Filters modify signals by attenuating or amplifying specific frequency components. The key distinction: how the filter uses past outputs (feedback) determines its impulse response length, stability, and phase characteristics.
Compare: FIR vs. IIR—both are digital filters, but FIR guarantees stability and linear phase at the cost of efficiency, while IIR achieves sharper responses with fewer computations but risks instability and phase distortion. Exam tip: if a question emphasizes phase preservation, FIR is the answer; if it emphasizes efficiency, think IIR.
These operations are the building blocks that connect time-domain processing to frequency-domain analysis. Understanding convolution and correlation is essential because they underpin filtering, system analysis, and signal detection.
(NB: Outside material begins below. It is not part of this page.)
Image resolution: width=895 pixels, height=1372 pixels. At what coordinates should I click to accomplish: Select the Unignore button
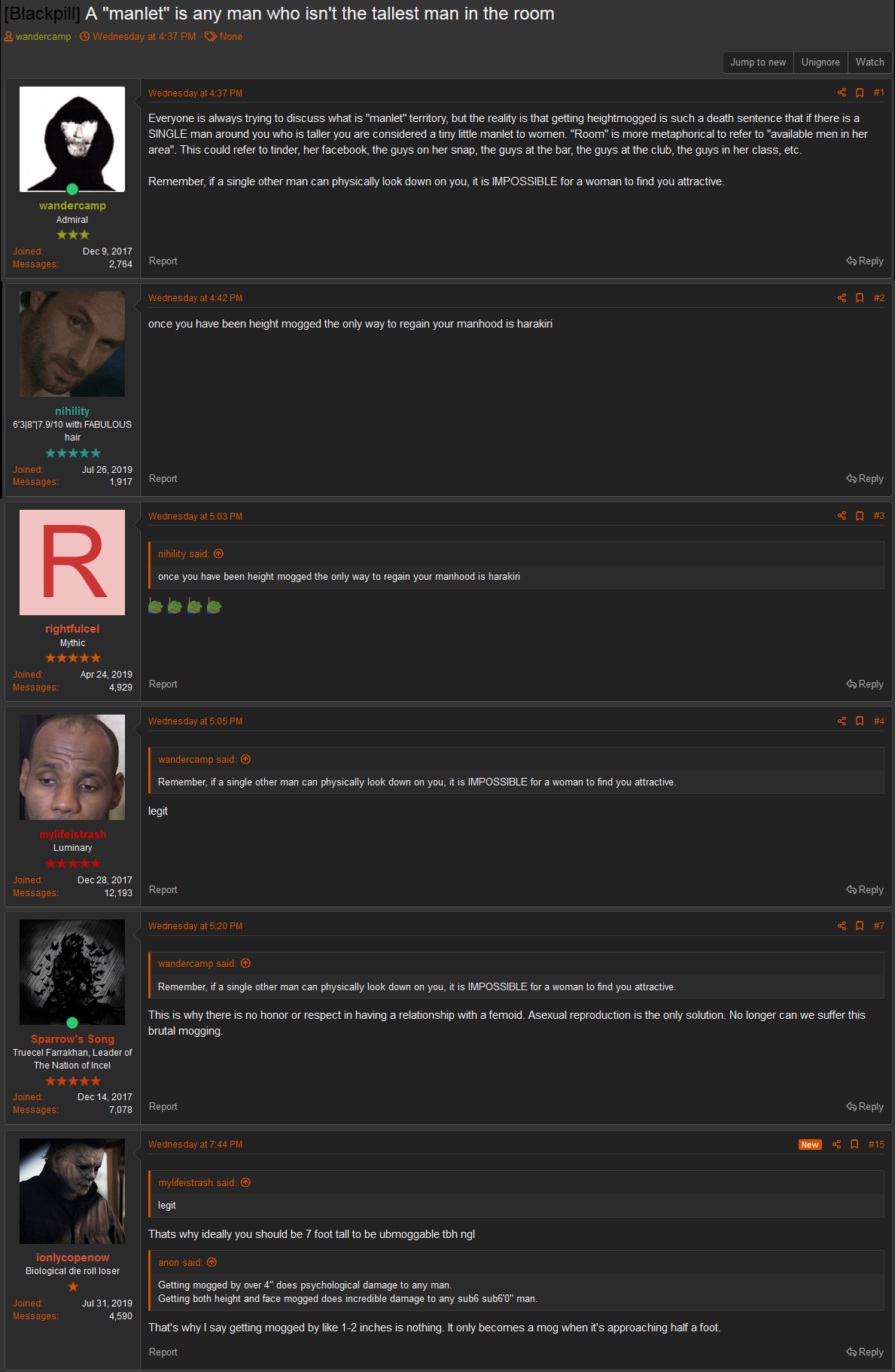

Compare: Convolution vs. Correlation—both slide one signal across another, but convolution time-reverses one signal (for filtering) while correlation doesn't (for similarity measurement). In the frequency domain, convolution corresponds to multiplication, correlation to multiplication by the conjugate.
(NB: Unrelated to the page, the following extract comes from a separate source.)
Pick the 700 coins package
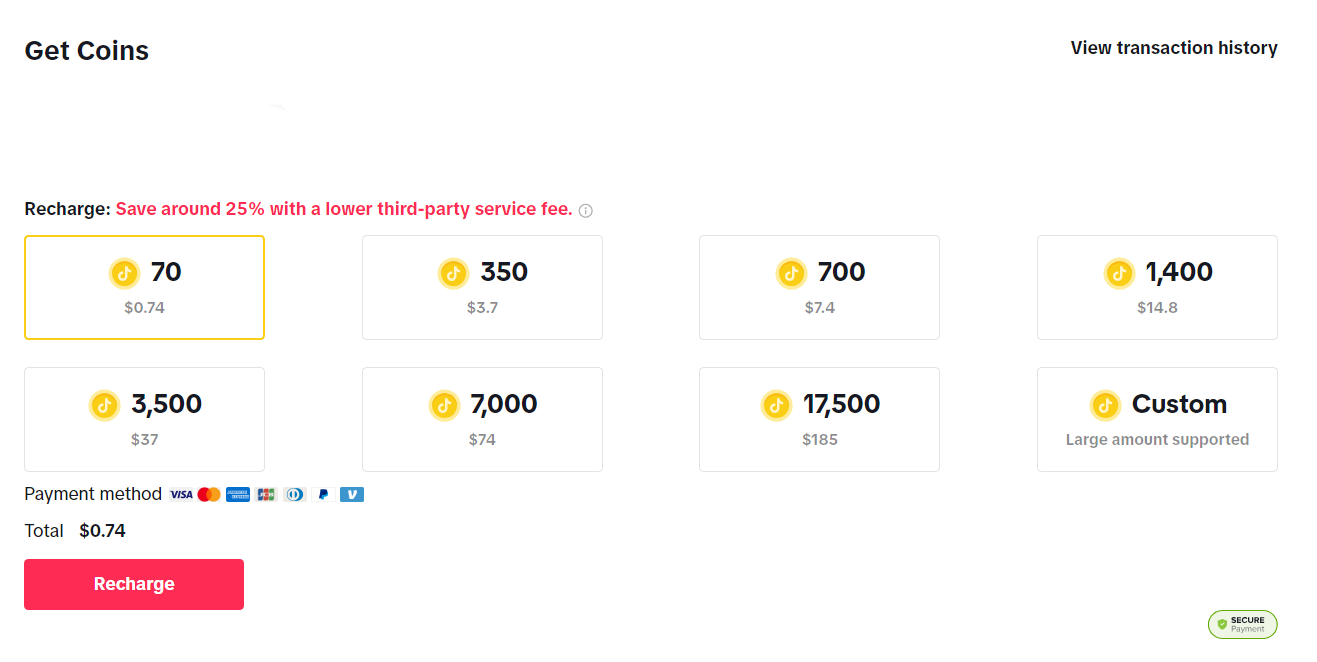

Real-world signals are finite, and how we handle their boundaries dramatically affects frequency analysis. Windowing addresses the fundamental tension between frequency resolution and spectral leakage.
Changing the sampling rate of a digital signal requires careful handling to avoid aliasing or artifacts. These operations are essential for interfacing systems with different sample rates and for efficient multi-rate processing.
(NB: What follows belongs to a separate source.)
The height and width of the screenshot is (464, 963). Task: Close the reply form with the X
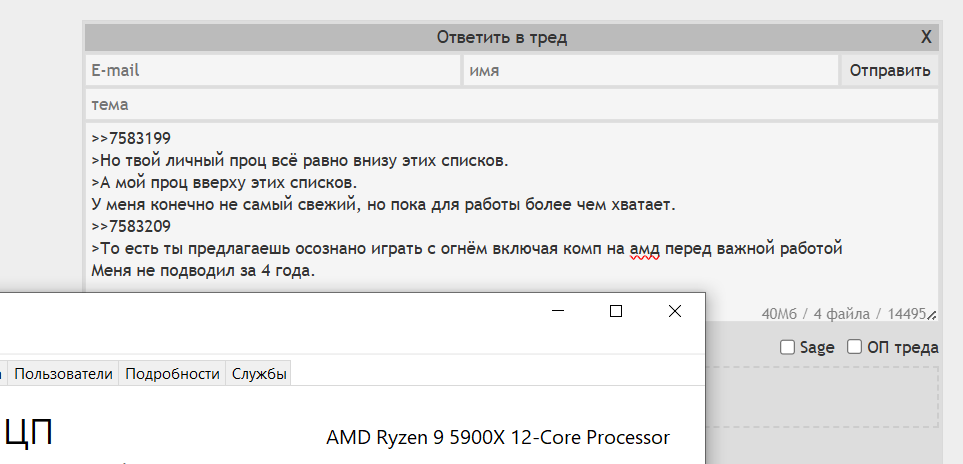[x=926, y=37]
Compare: Decimation vs. Interpolation—both change sample rate, but decimation risks aliasing (filter before downsampling) while interpolation creates imaging artifacts (filter after upsampling). Remember: the lowpass filter goes on the "high rate" side of the operation.
When signals have frequency content that changes over time, fixed-resolution Fourier analysis falls short. Wavelets provide adaptive time-frequency resolution, trading off temporal and spectral precision based on frequency.
Compare: FFT vs. Wavelet Transform—FFT gives excellent frequency resolution but no time localization (you know what frequencies exist, not when). Wavelets sacrifice some frequency precision to gain time localization, making them superior for transient detection and signals with time-varying spectra.
| Concept | Best Examples |
|---|---|
| Time-to-frequency conversion | DFT, FFT, DCT |
| Computational efficiency | FFT, IIR filtering |
| Linear phase filtering | FIR filtering |
| Sharp frequency response with few coefficients | IIR filtering |
| Signal comparison and delay estimation | Correlation (cross and auto) |
| Filtering implementation | Convolution, FIR, IIR |
| Reducing spectral leakage | Windowing (Hamming, Hanning, Blackman) |
| Sample rate conversion | Decimation, Interpolation |
| Time-varying frequency analysis | Wavelet Transform |
| Compression applications | DCT, Wavelet Transform |
Both FFT and DCT convert signals to the frequency domain. What property makes DCT preferable for image compression, and why doesn't standard DFT share this advantage?
You need to design a filter that preserves the shape of a pulse waveform exactly. Should you choose FIR or IIR, and what specific property justifies your choice?
Compare convolution and correlation: how do they differ mathematically, and what different applications does each serve?
A student applies the DFT to a finite signal and observes unexpected high-frequency components that weren't in the original. What phenomenon is this, and which technique would reduce it?
An FRQ asks you to analyze an ECG signal where the heart rate varies over time. Why would wavelet analysis be more appropriate than a standard FFT, and what trade-off does the wavelet transform make to achieve this capability?